You know that game that kids play on road trips, where you add an item to a growing alphabetical list of things you’re bringing to grandma’s house? The first kid might say, “I’m going to Grandma’s house and I’m bringing an artichoke.” Then the second kid says, “I’m going to Grandma’s house and I’m bringing an artichoke and a Basset Hound.” Then the next kid (or the first kid again) says, “I’m going to Grandma’s house and I’m bringing an artichoke, a Basset Hound, and a cocktail,” or some such, until you run out of letters or someone messes up or my mother explodes from the front seat: “What the hell does Grandma want with all this shit?!”

I have an adult version for you. It’s not as much about auditory recall as it is about something that actually happened and continues to happen all the time. Here it goes:

  • Standing in line is terrible.
  • Standing in line at the Olympia mall is terrible.
  • Standing in line at the Verizon store at the Olympia Mall is terrible.
  • Standing in line at the Verizon store at the Olympia mall holding your partner’s notarized death certificate because he’s still in charge of the account and they won’t deal with you over the phone and want you to pay a late fee because you can’t access the account to pay the past due balance on a bill that includes the last puppies-on-stairs videos he sent to you before he died is really terrible.

When someone dies, it’s terrible.
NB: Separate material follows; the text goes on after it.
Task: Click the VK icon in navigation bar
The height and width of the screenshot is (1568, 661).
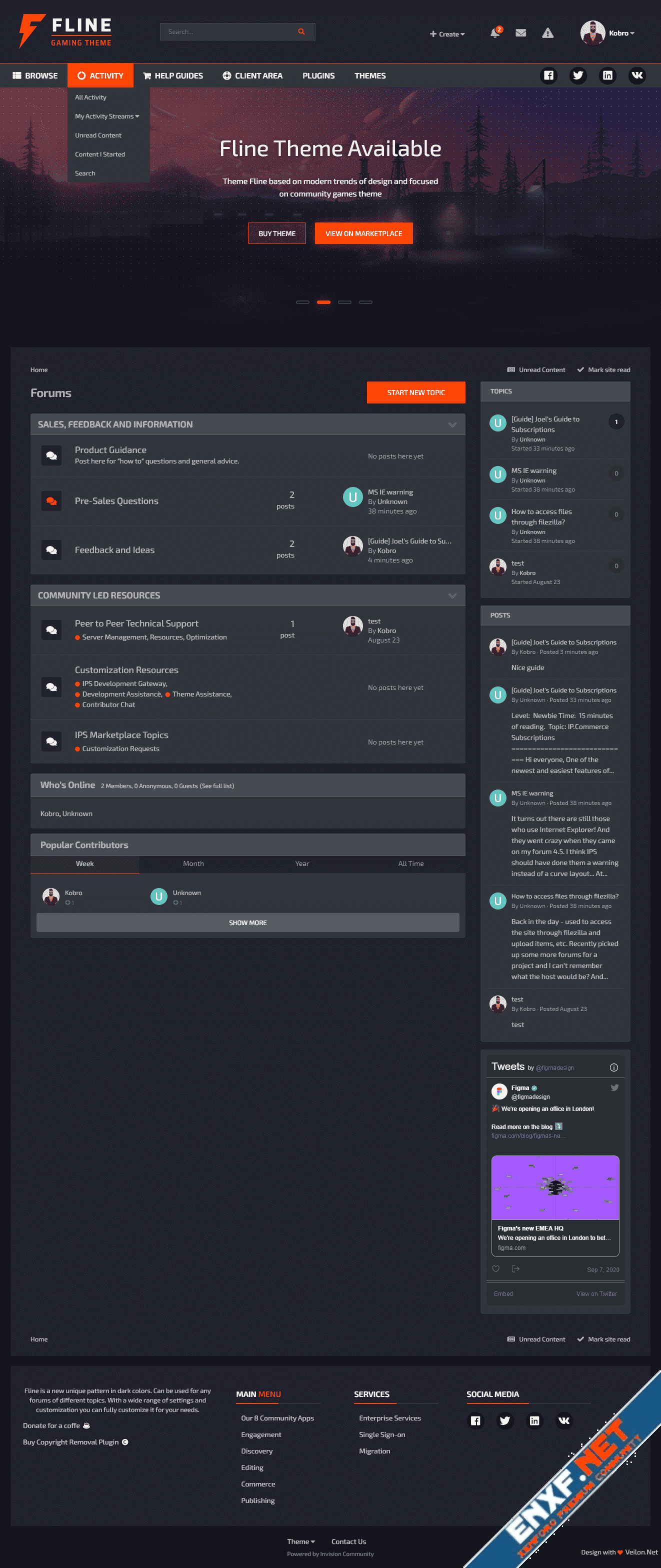Action: pos(636,76)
Even if they were in a lot of pain. And even if, in some ways, it was anticipated. Sometimes, yes, sometimes a loved one’s death is a relief from terrible suffering, but often, death is terrible suffering all on its own. It feels like, somehow, someone is slapping you very hard while standing on your heart. And it feels like this for a long, long time.

When we die, we leave behind cats and beloved well-washed t-shirts. We leave behind favorite books (or books we published) and lovers and unsaid dreams. We leave behind those people we hoped to grow old and die with. It’s cruel when only the latter half of that gets to happen.

Now, when we die, we also leave behind a shit-ton of technology. We leave behind piles of cable and USB drives that look like exploding ant colonies in our closets. We leave behind total sovereignty at the Verizon store, apparently. We leave behind the new tablet we bought the month before we died, as a “present for those chemo days” that ended up being so few. We leave behind a partner – a girlfriend – who is accustomed to waiting to stream the next episode of Parenthood because we have to wait until the next night we’re both home, because that’s a Show We Watch Together, dammit.

On a side note, Parenthood is a really great show. It can get heavy at times but someone told me it’s uplifting at the end. Has anyone finished it? It’s not sad, is it?

Oh yes. And we leave behind the shared calendar app and the very, very well encrypted home internet access that we set up with best intentions years ago, to prevent hacking and undue government oversight, and that now that same girlfriend – wearing our well-worn t-shirt and wondering if Sarah and Amber will ever learn to just stop talking over each other – now needs to attempt to unravel.

Our digital lives are becoming massive things. How can we ever know how much time we have, and how can we even try to leave our mark on the world without the risk of turning every laptop, blog post and smartphone into a potential landmine for those we leave behind?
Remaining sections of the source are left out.